3.1.6 Fracture Connectivity
A single fracture rarely spans the entire length of an investigated area—the degree to which fractures connect to each other influences the overall flow volumes and patterns. Fractures that do not intersect may be filled with fluid; however, little or no flow may be observed. Collectively, the fractures with the lowest flow capacity in an interconnected system may effectively constrain the volume of flow through that system. Conversely, fractures that intersect allow fluids to migrate along fractures that typically have vector components, with migration both down dip and along strike (not all down dip, then along strike). Groundwater plume delineation is sometimes described as a stair-step pattern because wells are located progressively down dip and along strike (see Figure 3-6; also see (Davis 1966b).
Figure 3-6. Plan view of orientation and connectivity of fractures controlling the overall direction of flow, and the direction of the apparent hydraulic gradient.
3.1.7 Fracture Planarity or Waviness
A planar, open fracture offers fewer barriers to flow, while a planar, closed fracture, such as a horizontal bedding plane fracture experiencing significant overburden pressure, may create an effective barrier to flow.
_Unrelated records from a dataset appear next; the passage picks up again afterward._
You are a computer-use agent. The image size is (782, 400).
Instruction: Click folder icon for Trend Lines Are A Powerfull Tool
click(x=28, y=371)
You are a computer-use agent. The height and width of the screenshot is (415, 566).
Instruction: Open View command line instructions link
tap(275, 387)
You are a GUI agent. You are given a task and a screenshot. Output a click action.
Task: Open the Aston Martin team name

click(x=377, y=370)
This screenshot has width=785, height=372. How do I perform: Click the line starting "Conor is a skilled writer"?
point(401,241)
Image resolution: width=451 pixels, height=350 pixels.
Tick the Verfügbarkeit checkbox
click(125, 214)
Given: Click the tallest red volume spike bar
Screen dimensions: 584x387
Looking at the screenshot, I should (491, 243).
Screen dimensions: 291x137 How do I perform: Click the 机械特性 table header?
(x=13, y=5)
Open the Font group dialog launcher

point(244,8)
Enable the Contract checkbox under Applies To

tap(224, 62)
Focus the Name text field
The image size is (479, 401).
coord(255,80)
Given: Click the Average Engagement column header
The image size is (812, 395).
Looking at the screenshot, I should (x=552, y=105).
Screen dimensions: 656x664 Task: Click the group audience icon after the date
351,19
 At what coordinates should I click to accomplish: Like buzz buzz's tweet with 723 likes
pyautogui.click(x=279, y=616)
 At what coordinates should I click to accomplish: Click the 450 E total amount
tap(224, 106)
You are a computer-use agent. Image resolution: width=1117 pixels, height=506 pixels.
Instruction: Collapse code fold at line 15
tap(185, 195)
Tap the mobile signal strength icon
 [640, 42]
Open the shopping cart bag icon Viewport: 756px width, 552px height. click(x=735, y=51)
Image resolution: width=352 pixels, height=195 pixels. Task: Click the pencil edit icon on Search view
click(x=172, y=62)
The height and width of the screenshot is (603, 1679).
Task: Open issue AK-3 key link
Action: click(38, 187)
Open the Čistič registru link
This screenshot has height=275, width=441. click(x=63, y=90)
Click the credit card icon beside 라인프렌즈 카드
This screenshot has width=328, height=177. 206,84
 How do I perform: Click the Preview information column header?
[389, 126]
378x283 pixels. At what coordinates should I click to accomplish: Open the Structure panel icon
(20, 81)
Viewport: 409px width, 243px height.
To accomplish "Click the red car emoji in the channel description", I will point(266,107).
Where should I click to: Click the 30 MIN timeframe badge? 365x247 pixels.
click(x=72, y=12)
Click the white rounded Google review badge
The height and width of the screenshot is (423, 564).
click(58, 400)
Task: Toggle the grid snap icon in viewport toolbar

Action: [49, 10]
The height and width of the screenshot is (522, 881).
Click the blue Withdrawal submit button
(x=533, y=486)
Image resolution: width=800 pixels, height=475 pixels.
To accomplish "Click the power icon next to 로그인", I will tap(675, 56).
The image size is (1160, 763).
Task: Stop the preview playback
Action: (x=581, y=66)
Conversely, the more undulating or wavy, a fracture may be, the more likely it is to be open, especially if the two sides of the fracture are displaced relative to each other.
Local resistance to flow occurs where the fracture surfaces touch. As few as three to five percent of the fracture plane surface area in contact with its corresponding surface may cause significant deviation from the cubic law (Oron 1998), so it is important to consider how waviness may affect the amount of surface contact on a fracture system.
3.1.8 Fracture Roughness
The greater the roughness of a fracture, the greater the effective surface area per unit volume of the fracture resulting in generally greater frictional resistance to flow. With increased fracture roughness, the potential for transported material in the fracture to be trapped by, or to adhere to, the fracture walls also increases. This characteristic can potentially lead to greater infilling and reduced fracture aperture, thereby reducing the volume of fluid flow through fractures by further reducing fracture aperture.
3.2 Fluid Dynamics
Fluid dynamics is the study of fluids in motion. This section introduces fluid dynamics effects on fractured rock flow. The flow of all fluids is influenced by pressure and density gradients, although the focus here is on fluid flow under pressure gradients.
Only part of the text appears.